Ben Cream, Fitzgerald’dan coverladı zannediyordum bunca senedir, meğer durum tam tersiymiş, yılına bakarken öğrendim az evvel, çok şaşırdım. Cream iyi gruptur, kafa bin beş yüzdür, böyle parkaların içinde, bıyıklar upuzun efsanevi bir performansları vardır. (Ben White Room alayım). Yine şarkının detaylarına bakarken, bir de Bobby McFerrin’in akapella (selam Dee!) yorumu olduğunu -dehşetle- öğrendim.

Groove Armada / My Friend’i özellikle severim, şarkıdan da aynen şarkıdaki gibi bir dostum olan Georgina vesilesiyle haberdar olmuştum.

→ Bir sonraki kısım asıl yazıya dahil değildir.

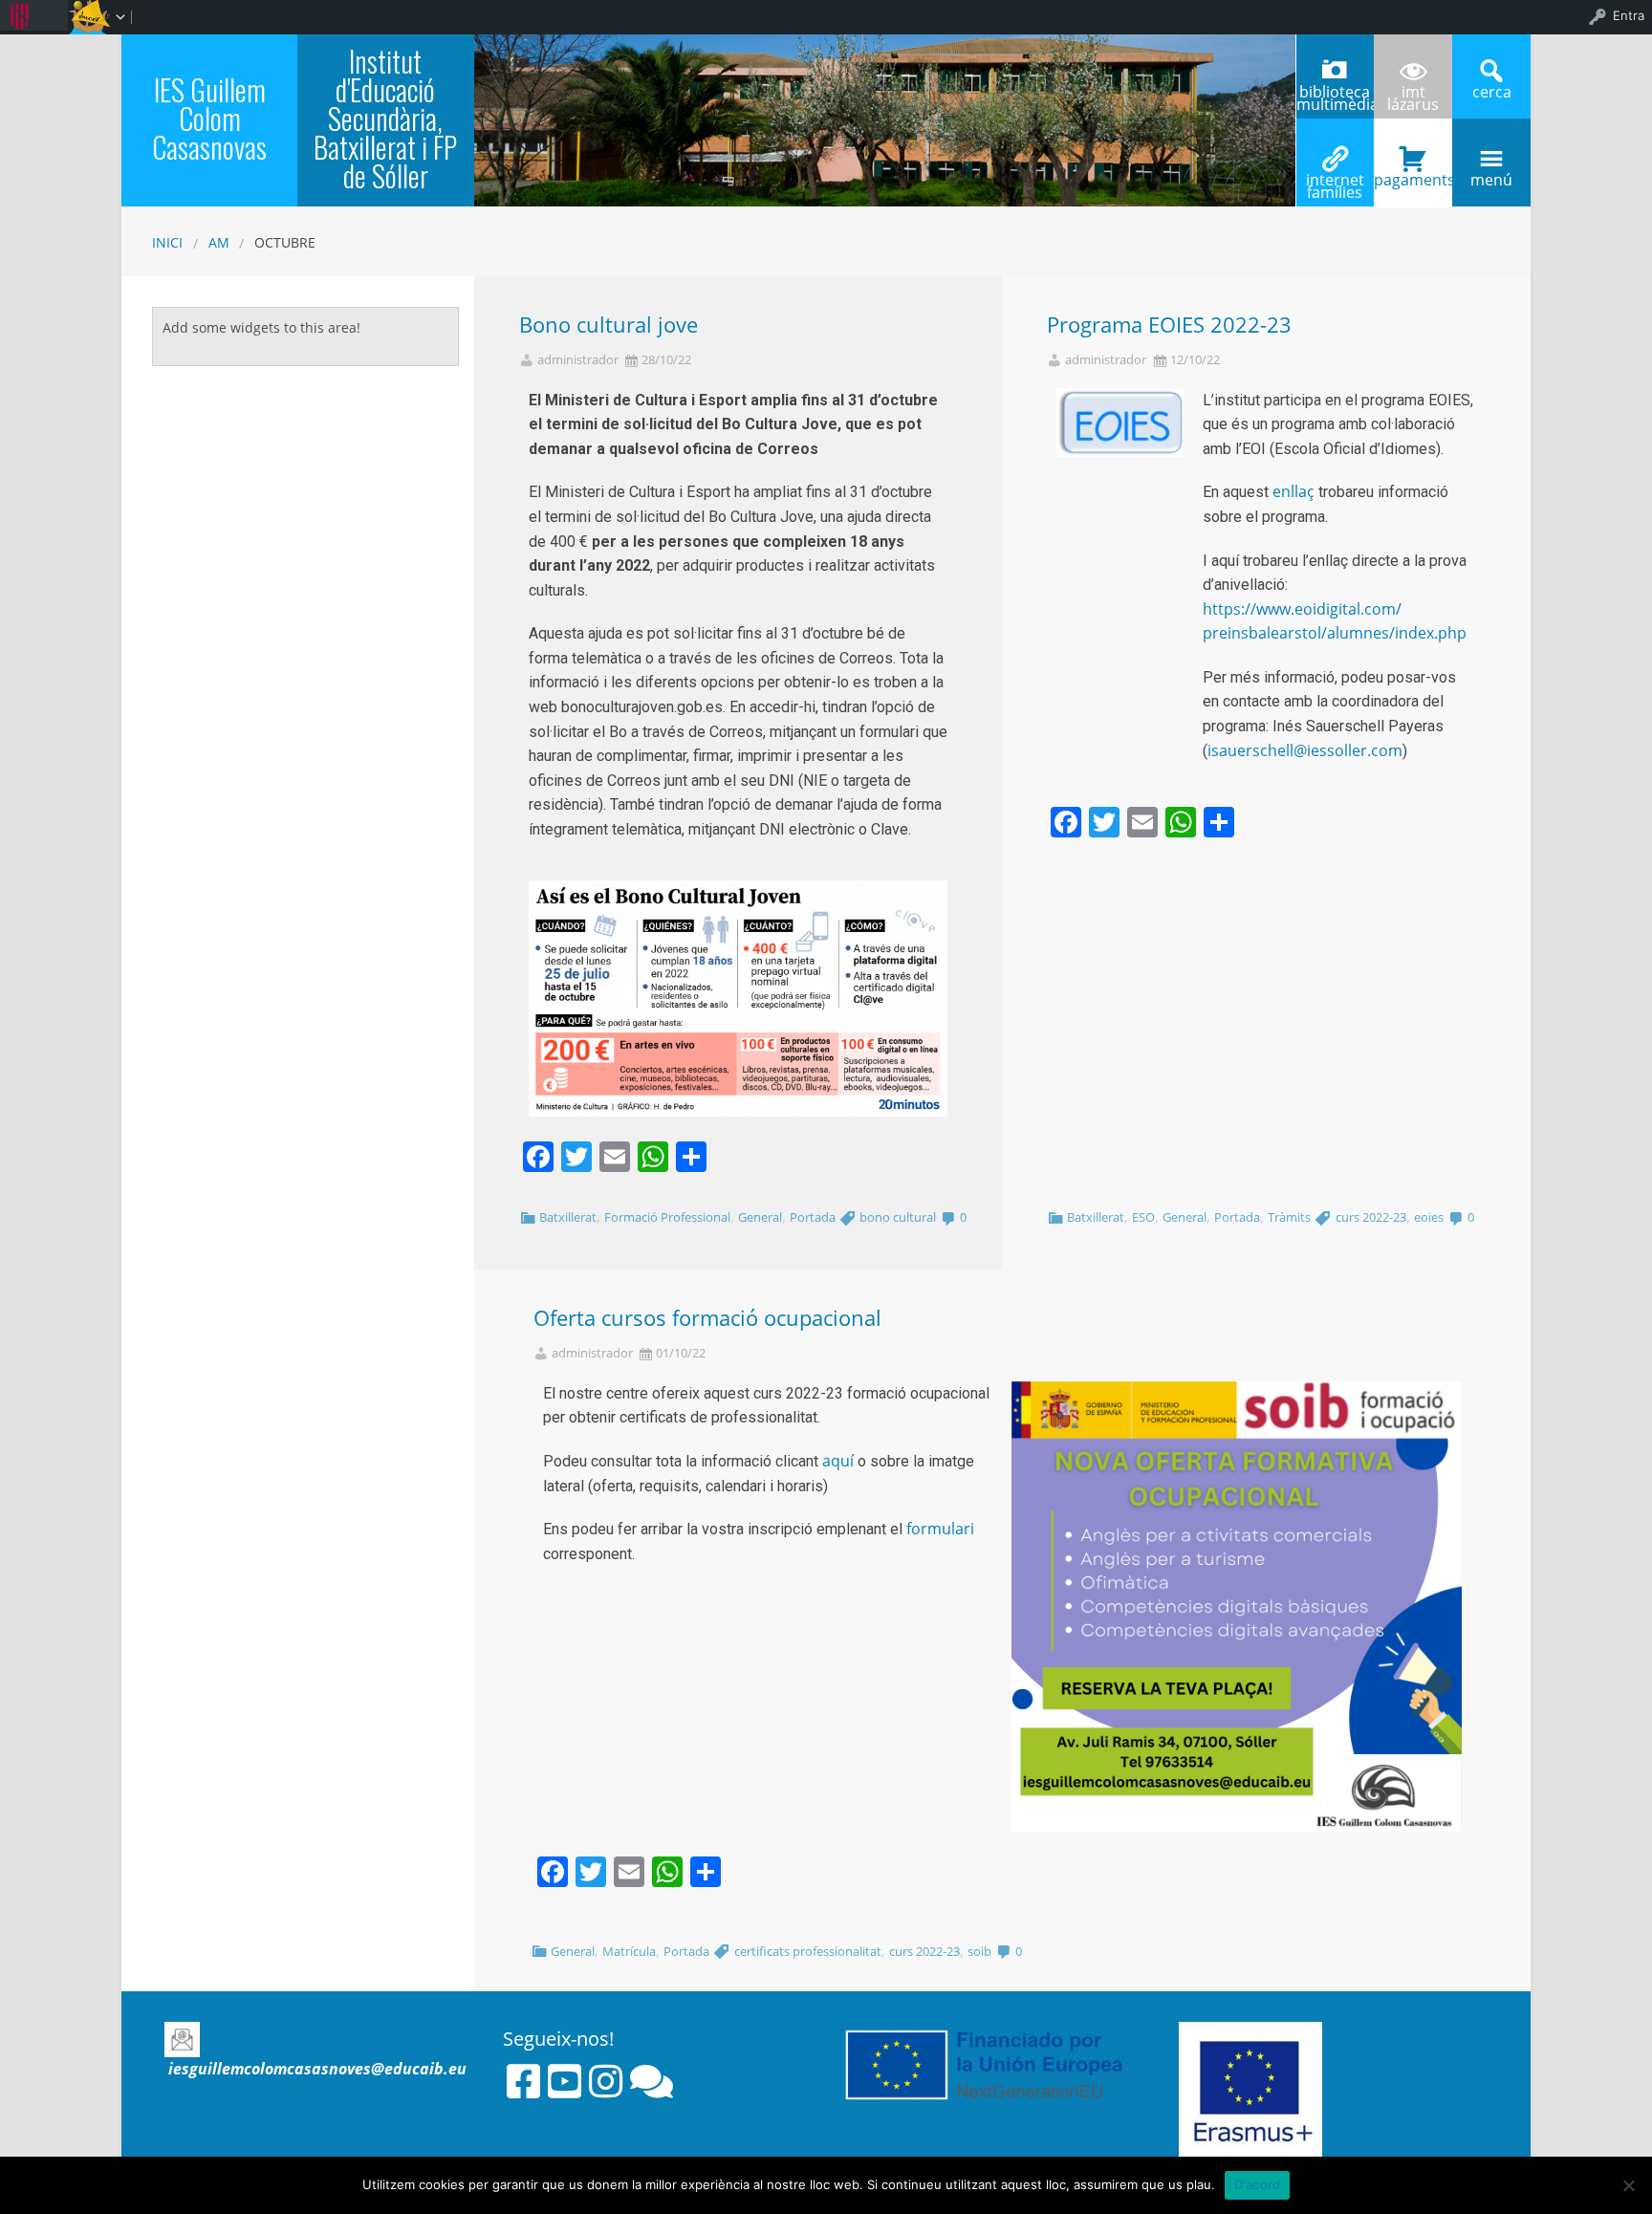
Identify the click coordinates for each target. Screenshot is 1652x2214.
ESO (1143, 1217)
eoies (1429, 1217)
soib (979, 1951)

Weapon of Choice’un klibini mutlaka seyretmelisiniz. Mutlaka. Christopher Walken’ın kim olduğunu biliyorsanız 1500 iki, bilmiyorsanız, yine de süper… Yıllar yıllar evvel (2001, taze taze), Gürer Bey’ciğim heyecanla bildirmişti, zevkle izlemiştik (.mov, 10-20 MB? 5-6 MB?). O zamanlar “walk without the rythm” kısmını pek takdir edemiyorsa da, artık eminim sevgili Damlanur sayesinde öğrenmiştir iyice Paul Muhaddib ve Mahdumlarının hikayelerini…

Brand New Day, bu seçkinin kapağına da aldığımız Joss Whedon’ın işsiz kaldığı dönemde Neil Patrick Harris ve Nathan Fillion’ı da yanına alıp, öyle geyiğine internet için aparttığı güzide bir müzikaldir, bizim de canımız ciğerimiz disq sayesinde haberimiz olmuştu, beklemiştik yeni bölümleri çıktıkça çitletmiştik. Felicia Day başta güzel gelse de, değil yaw, geek kraliçesi olarak ultrason ama şimdi yine de… Dizide bonus olarak da Big Bang Theory’nin Howard’ı Simon Helberg oynar küçük bir rolde (Moist).